Of course, even though the last of the current-until-Thursday editorial staff at the sports (and fairly often, not-sports) blog Deadspin has now quit, as the mounting fallout from new owner G/O Media's "stick to sports" mantra that was enunciated just a few days ago erupted into Vesuvius, the website isn't going away. CEO Jim Spanfeller and the other hacks, including new Deadspin editorial director Paul Maidment, who turned Forbes into 50 percent "contributor" material will probably do what was their ultimate goal anyway — make it another Bleacher Report, or even worse, Barstool Sports.
Neiman Lab offers a roundup of hot takes and Tweets about Deadspin's demise and what it might portend.
As for yours truly?
As I said on Twitter more than once this last week, I visited Deadspin for four reasons:
1. To see ESPN pwned
2. To see Bill Simmons pwned
3. To read some often-wrong sports hot takes, sometimes almost as wrong as Bleacher Report, Barstool Sports or Fansided sites (along with seeing them pwned)
4. To read some of that non-sports writing that Spanfeller wanted to gut and that on Nieman's roundup, contra his claims, got more views than sports stuff.
A lot of the stuff under No. 4 had political overtones, usually at least mildly left of center. And THAT was the problem for the G/O vulture capitalists. That's why they simply closed down Deadspin's sister, Splinter, shortly after they bought the former Gawker carcass from Univision. To riff on what Ben Mathis-Lilley notes at Slate in talking about zombie websites, much of what remains at a place like Forbes is not just clickbait, but in the hands of these vulture capitalists, it's wingnut clickbait.
New Republic salutes Deadspin staff's courage in walking out, while noting they were in a rare situation — apparently profitable.
And that gets me back to bullet points 1-3, and those other sports sites.
Deadspin didn't really do sports reporting. It did, on its sports work, oh, 20 percent analysis, and 80 percent in the categories 1-3 plus other hot take type opinion, and an occasional cold take.
Sure, it was fun.
But, it was also, for me, like the stereotypical Chinese dinner. Digested and gone from an empty stomach half an hour later.
I'd read it little in the past 3-4 months, I confess. So, I'll kind of miss it. But not really miss it. The non-sports hot takes will find new homes. And people will follow the hot takers on Twitter if they need to. (That said, it's easier when they're all on one site, just like when much of the best basketball, and I think football, reporting is at ESPN. ESPN, with the exception of the relatively recent add of Jeff Passan, largely sux on baseball, and The Athletic is behind a paywall.)

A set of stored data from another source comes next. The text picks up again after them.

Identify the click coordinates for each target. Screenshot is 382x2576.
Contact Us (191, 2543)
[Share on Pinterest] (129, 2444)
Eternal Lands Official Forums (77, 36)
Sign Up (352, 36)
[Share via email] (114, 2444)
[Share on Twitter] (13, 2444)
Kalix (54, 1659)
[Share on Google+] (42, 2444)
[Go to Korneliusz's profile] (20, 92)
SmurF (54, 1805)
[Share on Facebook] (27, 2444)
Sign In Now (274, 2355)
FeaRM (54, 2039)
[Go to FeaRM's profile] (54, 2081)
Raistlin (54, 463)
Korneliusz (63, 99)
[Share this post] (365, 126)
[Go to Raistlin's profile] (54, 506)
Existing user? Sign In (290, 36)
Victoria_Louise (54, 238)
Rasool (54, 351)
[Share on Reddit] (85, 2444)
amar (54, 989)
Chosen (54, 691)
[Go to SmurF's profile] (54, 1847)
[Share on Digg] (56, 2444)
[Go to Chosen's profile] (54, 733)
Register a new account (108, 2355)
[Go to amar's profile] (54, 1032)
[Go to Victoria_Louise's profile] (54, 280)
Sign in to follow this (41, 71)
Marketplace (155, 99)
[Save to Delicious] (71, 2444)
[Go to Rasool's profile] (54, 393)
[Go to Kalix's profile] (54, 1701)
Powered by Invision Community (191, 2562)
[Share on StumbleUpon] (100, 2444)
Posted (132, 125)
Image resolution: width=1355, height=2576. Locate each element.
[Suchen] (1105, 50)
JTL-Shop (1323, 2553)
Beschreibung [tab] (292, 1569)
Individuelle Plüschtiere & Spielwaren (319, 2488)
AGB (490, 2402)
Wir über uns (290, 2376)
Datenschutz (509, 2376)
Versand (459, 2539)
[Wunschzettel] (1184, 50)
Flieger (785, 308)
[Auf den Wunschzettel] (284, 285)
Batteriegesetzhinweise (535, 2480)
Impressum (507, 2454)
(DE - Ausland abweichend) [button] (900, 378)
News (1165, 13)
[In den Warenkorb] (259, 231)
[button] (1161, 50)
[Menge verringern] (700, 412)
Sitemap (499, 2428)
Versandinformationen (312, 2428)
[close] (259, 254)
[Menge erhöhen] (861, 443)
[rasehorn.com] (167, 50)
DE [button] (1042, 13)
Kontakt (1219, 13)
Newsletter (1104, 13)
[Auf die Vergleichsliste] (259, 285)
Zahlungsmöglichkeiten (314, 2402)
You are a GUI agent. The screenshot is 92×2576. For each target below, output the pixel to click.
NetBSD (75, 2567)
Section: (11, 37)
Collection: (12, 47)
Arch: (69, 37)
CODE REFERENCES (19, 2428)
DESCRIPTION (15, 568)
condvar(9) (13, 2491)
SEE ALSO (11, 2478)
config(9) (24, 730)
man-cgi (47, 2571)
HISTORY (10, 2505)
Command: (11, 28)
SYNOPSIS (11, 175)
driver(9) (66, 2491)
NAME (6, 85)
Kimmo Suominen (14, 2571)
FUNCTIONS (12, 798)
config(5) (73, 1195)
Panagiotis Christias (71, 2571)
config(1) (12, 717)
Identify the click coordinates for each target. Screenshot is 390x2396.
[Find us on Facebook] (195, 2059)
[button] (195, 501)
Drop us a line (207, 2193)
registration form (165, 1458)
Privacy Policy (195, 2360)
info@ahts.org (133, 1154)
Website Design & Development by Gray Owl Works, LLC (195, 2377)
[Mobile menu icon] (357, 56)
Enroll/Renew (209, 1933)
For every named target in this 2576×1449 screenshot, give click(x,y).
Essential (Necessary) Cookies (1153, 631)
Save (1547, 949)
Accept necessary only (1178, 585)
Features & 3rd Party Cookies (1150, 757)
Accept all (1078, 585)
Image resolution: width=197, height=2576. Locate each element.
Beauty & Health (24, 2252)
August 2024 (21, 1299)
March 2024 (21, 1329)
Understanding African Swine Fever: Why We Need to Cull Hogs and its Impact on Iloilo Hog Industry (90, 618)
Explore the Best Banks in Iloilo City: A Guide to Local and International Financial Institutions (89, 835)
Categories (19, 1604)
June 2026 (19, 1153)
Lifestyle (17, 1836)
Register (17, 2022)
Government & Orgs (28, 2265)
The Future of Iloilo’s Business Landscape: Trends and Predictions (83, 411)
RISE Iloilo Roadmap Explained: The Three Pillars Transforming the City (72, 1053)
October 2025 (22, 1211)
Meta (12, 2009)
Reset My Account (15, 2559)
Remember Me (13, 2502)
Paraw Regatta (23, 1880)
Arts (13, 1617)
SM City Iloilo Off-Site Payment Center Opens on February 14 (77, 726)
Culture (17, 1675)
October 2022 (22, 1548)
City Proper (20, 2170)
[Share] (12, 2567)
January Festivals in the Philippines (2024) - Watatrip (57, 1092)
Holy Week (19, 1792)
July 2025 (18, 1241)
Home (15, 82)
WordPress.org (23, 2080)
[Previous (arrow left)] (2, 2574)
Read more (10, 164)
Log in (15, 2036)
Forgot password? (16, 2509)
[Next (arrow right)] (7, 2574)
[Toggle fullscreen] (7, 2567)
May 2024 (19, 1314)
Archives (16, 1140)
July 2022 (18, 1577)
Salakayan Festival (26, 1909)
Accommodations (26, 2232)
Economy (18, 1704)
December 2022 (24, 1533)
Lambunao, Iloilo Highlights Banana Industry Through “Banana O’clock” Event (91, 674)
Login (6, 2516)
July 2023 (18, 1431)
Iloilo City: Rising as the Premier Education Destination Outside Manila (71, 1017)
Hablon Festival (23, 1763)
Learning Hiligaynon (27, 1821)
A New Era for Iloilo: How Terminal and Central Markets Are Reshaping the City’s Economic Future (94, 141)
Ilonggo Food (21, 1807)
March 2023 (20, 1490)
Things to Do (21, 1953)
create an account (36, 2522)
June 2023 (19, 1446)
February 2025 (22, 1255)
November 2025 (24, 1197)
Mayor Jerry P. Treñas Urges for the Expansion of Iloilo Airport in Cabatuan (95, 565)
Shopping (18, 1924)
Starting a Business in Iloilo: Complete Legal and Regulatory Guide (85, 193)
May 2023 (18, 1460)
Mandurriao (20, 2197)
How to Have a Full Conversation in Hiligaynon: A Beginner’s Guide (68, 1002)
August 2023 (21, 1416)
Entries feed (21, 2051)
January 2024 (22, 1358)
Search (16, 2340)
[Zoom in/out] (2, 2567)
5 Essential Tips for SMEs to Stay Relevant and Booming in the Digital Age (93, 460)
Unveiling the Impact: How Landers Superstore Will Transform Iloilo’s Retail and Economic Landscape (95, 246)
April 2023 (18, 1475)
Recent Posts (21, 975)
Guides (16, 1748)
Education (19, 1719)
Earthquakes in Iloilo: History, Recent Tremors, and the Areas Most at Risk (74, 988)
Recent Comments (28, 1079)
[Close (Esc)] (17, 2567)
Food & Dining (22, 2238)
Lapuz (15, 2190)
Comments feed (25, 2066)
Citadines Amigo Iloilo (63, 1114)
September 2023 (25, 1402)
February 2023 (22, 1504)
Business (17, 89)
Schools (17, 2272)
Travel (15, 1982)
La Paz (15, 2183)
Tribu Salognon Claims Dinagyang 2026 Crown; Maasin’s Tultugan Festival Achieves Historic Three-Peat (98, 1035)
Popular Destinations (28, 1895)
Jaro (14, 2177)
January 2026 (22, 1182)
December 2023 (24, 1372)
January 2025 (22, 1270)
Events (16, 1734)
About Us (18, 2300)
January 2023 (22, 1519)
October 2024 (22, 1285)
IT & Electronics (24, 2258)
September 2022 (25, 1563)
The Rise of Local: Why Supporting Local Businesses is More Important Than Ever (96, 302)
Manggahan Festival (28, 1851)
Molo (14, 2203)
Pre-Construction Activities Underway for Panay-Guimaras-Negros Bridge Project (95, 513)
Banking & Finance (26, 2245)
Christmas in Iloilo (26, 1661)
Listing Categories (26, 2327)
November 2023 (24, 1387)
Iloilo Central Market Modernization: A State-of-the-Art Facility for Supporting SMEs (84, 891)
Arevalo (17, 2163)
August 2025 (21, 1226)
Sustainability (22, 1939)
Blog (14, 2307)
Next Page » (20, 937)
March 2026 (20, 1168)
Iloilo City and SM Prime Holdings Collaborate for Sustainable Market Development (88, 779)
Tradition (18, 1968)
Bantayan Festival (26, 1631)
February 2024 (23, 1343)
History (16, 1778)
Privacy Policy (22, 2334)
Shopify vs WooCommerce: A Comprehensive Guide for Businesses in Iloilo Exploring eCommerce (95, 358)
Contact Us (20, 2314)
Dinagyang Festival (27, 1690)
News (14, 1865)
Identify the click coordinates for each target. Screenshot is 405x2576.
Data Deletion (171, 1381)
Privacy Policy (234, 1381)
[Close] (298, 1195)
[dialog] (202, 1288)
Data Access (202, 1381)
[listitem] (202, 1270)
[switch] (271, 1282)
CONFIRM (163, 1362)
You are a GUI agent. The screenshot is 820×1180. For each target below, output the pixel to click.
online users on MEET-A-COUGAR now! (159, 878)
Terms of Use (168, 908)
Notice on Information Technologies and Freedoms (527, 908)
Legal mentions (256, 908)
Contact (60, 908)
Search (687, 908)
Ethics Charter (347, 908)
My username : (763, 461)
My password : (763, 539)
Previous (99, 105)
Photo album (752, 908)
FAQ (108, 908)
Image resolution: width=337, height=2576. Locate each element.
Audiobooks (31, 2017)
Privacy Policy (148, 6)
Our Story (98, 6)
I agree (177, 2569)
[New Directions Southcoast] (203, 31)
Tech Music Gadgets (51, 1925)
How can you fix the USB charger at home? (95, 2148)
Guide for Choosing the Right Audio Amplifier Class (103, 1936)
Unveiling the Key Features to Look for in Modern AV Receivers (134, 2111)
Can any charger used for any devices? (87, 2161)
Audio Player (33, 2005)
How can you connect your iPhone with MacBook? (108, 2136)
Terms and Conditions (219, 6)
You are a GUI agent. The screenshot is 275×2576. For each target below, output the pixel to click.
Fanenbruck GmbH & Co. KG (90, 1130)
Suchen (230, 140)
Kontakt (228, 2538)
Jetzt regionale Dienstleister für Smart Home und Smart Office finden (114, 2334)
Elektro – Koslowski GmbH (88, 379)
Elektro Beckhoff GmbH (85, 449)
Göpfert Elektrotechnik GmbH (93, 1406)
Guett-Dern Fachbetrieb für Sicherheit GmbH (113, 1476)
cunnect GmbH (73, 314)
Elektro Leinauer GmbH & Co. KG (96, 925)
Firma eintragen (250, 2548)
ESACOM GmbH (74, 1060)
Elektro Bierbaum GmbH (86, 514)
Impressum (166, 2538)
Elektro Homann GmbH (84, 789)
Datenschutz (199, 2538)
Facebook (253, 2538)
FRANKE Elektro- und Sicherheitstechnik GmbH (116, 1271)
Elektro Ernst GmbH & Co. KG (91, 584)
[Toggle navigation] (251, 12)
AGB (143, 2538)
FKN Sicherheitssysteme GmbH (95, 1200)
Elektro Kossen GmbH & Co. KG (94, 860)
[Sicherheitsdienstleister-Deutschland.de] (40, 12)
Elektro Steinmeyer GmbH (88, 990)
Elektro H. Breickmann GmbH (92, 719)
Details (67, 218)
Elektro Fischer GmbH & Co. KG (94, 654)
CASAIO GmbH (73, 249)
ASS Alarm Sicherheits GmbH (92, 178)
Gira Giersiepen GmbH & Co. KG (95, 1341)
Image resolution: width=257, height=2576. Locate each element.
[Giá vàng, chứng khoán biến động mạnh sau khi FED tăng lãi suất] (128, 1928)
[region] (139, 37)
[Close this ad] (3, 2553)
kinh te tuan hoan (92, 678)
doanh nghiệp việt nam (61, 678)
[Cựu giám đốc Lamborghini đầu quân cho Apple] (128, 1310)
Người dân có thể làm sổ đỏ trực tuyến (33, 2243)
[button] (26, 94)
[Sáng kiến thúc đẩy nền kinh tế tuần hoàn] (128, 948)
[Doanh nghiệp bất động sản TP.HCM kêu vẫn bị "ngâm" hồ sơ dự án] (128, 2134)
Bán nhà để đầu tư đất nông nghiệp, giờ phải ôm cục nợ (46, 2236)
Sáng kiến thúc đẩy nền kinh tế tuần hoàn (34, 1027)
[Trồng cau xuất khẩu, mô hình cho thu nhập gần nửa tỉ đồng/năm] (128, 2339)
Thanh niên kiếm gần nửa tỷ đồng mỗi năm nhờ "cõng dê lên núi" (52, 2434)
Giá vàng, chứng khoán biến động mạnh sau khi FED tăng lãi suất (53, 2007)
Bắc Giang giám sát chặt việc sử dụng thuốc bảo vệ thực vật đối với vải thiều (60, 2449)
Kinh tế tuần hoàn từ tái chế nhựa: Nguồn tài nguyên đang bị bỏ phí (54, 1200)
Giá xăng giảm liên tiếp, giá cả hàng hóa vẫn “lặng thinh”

And, to riff on New Republic, there's probably more "reckoning" like this. We've seen on the news website site, "readjustments" at places like Vice. Look how ESPN poached from and crowded out Yahoo on the sports news side, then The Athletic went paywall with premium sports news. NBC Sports went with a mix of bloggers and the occasional actual writer. There's only so many sports teams, and just so much, or so little, in the way of breaking news, and insightful analysis, and ever-shrinking online ad dollars at the same time.
And the "Mavening of sportswriting" that Bryan Curtis decries? Maven itself has already moved it beyond sports in the narrow sense to broader "leisure" writing. (It owns Backpacker, for example.)
The final lesson? Back to New Republic. If your company, especially but not only if you're in the media, is taken over by the vulture capitalists of private equity, start updating your escape plans immediately.